Lost in the rad-blasted desert. he had once been so starved he ate a rattlesnake that had lain dead in the sun for days. But he’d never been hungry enough to risk eating anything mutie. The very thought made his stomach roil. “These hunters, their families stay inside as hostages.”

“Any hunter ever leave- in spite of that?”

She rubbed her face. “Once, very long ago. There’s a painting on the inner wall showing what the ward at the time did to the runaway’s family. None has tried again.”

Krysty poured the woman a drink of well water, and she gulped it.

“The outer wall, how high is it, how thick?” Ryan asked, probing for weaknesses in the ville defenses. Ancient wrongs didn’t concern him. The dead were dead. “What materials, wood, stone, concrete?”

“Stone blocks, like the walls of the Citadel. Two feet thick and twice the height of a man.” Lisa produced a goose feather, and, dipping it in a colony of oily ink, drew a rough sketch on a blank space. “There’s a walkway along the top fronted by a coil of thin metal that cuts better than a knife.”

“Razor wire,” J.B. explained. “Probably looted from the city you call Wheel. No way the prison stores could possibly have enough to cover a wall miles in length.”

“Nobody makes anything anymore,” Mildred snorted. “Humanity has been reduced to jackals feeding off a corpse.”

“O brave new world,” Doc whispered.

“And this is the only road,” Ryan noted forcibly returning to the subject. “Describe it, dirt, gravel?”

“Flat and hard. Black as coal.”

“Yellow flecks down the middle,” Troy added.

He was partially turned toward the door as if listening to a distant conversation.

“Sticky in the summer?”

“So say the hunters.”

“Asphalt,” Ryan stated. “Good. Excellent, in fact. And it ends at the prison?”

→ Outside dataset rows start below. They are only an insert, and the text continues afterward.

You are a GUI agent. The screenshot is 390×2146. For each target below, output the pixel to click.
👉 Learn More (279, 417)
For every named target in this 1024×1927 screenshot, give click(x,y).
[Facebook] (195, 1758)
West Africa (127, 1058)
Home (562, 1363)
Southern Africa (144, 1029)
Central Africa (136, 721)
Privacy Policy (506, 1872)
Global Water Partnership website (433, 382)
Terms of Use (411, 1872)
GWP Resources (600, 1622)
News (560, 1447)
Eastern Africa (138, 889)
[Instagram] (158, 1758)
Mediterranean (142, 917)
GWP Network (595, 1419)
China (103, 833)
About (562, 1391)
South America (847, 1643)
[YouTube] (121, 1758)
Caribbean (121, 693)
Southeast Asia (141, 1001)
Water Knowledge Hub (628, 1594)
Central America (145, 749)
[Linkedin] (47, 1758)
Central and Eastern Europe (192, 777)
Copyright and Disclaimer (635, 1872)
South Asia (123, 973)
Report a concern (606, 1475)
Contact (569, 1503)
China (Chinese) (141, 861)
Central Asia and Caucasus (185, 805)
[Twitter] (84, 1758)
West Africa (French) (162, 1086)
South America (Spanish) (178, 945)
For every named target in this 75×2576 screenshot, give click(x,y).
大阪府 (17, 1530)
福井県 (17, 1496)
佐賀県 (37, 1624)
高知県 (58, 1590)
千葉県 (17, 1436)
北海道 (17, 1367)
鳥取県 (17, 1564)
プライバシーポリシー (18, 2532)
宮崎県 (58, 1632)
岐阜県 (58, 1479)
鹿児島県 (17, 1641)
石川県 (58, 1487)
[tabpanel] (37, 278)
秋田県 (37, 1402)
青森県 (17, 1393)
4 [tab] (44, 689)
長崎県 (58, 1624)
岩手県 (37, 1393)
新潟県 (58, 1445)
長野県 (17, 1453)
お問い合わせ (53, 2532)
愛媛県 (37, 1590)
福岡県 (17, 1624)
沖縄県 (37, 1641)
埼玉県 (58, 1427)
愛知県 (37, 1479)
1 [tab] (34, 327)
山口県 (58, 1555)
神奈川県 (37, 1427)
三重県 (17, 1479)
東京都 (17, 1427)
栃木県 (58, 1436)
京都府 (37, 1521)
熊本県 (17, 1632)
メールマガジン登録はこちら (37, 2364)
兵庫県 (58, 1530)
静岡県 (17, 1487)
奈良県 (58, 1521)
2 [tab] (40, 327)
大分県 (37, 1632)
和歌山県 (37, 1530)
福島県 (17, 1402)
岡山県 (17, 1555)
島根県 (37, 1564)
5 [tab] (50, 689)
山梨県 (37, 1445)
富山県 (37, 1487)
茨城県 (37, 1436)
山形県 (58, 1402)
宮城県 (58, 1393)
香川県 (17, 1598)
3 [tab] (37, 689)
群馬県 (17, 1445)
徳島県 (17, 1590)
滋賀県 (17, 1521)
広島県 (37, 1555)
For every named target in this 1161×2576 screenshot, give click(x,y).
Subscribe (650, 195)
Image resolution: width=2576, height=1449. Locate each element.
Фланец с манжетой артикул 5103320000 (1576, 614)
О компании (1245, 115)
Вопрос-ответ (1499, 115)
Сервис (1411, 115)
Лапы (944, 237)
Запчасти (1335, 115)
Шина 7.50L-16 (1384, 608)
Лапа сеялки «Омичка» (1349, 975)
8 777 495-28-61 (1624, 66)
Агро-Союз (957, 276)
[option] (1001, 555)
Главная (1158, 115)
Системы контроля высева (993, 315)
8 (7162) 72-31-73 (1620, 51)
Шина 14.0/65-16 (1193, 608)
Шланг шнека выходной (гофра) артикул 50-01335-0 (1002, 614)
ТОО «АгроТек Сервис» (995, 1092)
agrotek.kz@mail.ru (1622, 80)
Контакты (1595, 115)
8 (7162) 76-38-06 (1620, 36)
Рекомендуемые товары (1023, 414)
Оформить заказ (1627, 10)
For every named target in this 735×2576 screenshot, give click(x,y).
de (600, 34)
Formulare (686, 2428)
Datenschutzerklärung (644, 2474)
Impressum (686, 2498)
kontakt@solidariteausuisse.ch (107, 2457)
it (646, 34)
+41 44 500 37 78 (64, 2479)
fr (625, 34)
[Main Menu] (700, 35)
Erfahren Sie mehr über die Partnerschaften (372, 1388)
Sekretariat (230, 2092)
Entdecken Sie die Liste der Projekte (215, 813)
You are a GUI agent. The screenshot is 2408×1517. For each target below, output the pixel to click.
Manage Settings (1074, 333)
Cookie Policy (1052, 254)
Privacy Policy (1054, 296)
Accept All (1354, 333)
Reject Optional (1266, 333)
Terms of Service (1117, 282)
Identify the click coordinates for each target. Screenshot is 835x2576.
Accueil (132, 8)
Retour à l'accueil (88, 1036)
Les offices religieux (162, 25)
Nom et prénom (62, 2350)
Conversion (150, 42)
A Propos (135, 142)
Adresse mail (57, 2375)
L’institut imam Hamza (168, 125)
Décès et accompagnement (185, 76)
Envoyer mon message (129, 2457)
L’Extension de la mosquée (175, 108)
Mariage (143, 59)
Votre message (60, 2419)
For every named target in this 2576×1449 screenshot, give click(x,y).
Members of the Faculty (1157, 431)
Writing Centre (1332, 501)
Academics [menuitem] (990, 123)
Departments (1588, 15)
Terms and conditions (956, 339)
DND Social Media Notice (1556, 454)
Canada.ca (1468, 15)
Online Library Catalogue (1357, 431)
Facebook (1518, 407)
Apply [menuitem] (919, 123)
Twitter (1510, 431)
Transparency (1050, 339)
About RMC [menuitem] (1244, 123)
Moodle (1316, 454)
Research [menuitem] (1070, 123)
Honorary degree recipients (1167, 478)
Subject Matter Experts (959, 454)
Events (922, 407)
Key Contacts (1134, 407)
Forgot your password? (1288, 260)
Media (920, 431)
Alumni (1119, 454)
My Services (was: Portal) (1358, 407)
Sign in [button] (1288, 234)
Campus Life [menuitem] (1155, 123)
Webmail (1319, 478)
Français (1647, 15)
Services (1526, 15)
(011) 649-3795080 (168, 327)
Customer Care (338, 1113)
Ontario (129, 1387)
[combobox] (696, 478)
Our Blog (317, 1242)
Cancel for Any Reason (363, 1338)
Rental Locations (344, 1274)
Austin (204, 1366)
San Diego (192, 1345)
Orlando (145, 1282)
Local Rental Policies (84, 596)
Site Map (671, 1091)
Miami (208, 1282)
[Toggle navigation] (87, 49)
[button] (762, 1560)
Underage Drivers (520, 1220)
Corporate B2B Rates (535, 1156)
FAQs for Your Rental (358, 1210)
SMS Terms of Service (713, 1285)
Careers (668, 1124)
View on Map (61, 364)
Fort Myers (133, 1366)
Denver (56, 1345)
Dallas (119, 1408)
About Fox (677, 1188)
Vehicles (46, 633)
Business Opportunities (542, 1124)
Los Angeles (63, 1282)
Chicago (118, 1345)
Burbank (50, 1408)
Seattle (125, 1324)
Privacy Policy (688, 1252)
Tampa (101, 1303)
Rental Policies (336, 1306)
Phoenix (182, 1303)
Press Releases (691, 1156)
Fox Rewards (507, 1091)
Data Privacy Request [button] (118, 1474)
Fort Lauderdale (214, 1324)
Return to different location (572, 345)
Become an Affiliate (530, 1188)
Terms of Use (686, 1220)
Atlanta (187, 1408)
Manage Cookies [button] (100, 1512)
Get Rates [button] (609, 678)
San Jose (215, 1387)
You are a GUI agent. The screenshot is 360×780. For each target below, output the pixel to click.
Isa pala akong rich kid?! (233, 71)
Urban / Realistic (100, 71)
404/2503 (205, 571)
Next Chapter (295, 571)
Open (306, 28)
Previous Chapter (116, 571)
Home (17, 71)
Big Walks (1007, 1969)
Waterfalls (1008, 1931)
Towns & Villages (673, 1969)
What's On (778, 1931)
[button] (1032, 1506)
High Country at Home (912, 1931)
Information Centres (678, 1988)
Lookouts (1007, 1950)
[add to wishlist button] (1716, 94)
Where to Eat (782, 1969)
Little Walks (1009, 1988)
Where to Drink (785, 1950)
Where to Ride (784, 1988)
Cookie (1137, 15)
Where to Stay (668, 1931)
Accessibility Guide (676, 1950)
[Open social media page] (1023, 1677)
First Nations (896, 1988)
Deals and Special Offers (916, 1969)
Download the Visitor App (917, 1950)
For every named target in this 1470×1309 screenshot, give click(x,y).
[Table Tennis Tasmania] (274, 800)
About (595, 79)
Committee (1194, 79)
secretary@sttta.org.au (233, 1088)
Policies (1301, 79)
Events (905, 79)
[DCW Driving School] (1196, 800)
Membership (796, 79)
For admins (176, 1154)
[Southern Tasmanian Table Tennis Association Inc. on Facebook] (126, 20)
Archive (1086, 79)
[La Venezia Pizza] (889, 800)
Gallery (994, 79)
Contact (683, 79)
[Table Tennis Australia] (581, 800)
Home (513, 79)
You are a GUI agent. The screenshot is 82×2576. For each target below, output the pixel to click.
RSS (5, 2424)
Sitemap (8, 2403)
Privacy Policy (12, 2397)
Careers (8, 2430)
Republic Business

“Yes. At the front gate. That is made of wood beams an arm’s length thick, banded together with iron and covered with numerous sheets of steel.”

“Flexible and strong,” J.B. mused. “Tough to smash through. Very tough for explosives, unless we had a lot.” Then he grinned. “But Leviathan could blow it to pieces with a single volley of the 755.”

“Hear something?” Jak asked, joining Troy.

“Thought I heard sec men, but they’re gone now.”

Jak pulled out a leaf-shaped blade. “Let’s make sure.”

Troy glanced at Lisa. She nodded, and the two men slipped through the rock door, closing it tight behind them.

Shifting pages. the remaining companions studied another map, a much older one, the paper yellow and brittle from age.